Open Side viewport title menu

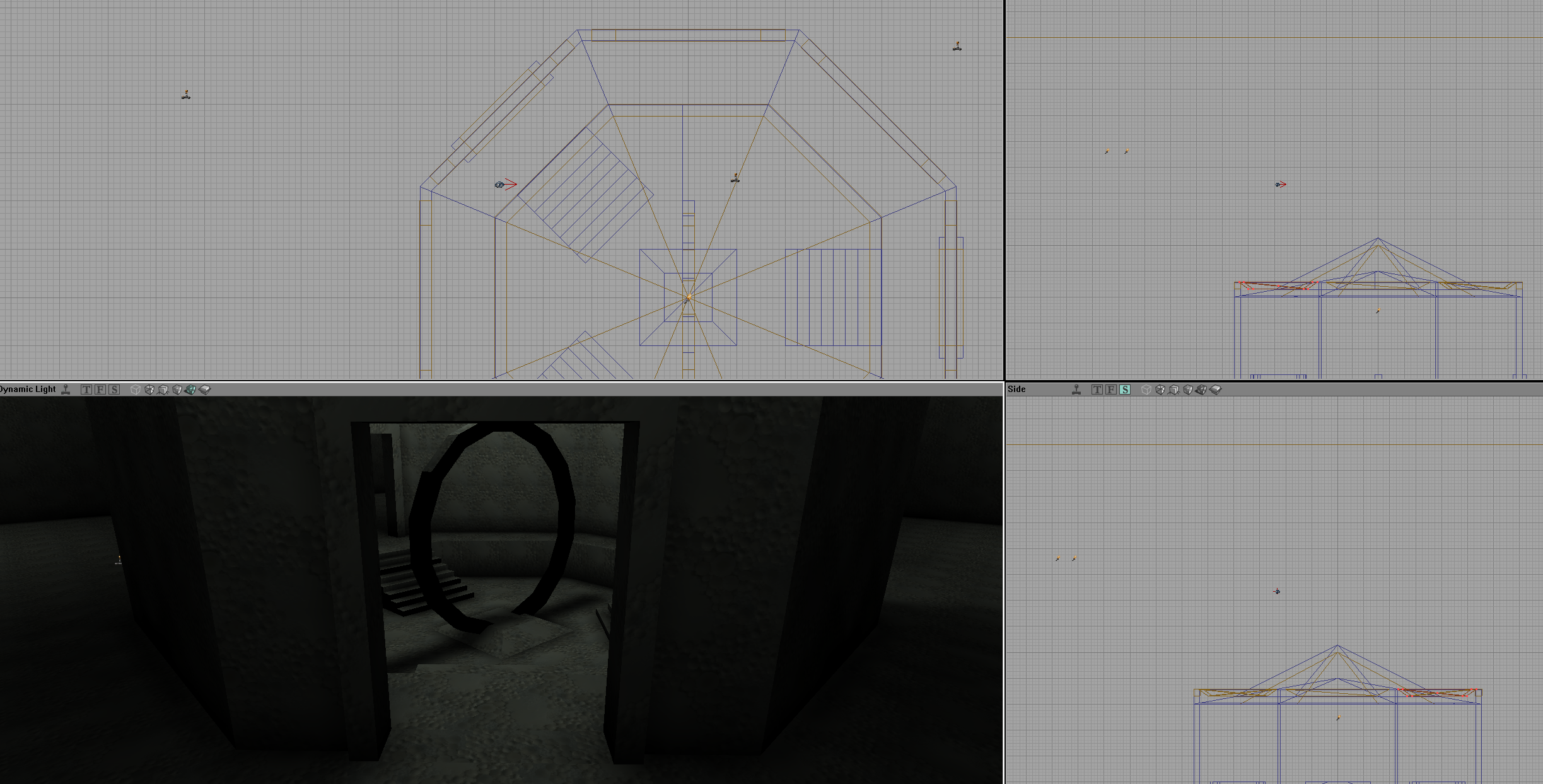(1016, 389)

* * *

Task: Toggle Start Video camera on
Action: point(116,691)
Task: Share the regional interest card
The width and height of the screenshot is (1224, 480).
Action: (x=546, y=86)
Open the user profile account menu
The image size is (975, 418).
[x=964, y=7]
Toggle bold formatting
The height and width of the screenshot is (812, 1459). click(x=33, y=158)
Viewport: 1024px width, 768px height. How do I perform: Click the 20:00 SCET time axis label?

* The task
Print every item line exactly as it appears, from the line containing "Task: Share the regional interest card" down to the line containing "Viewport: 1024px width, 768px", including both of those lines.

* Solved problem
Task: Share the regional interest card
The width and height of the screenshot is (1224, 480).
Action: (x=546, y=86)
Open the user profile account menu
The image size is (975, 418).
[x=964, y=7]
Toggle bold formatting
The height and width of the screenshot is (812, 1459). click(x=33, y=158)
Viewport: 1024px width, 768px height. How do I perform: Click the 20:00 SCET time axis label?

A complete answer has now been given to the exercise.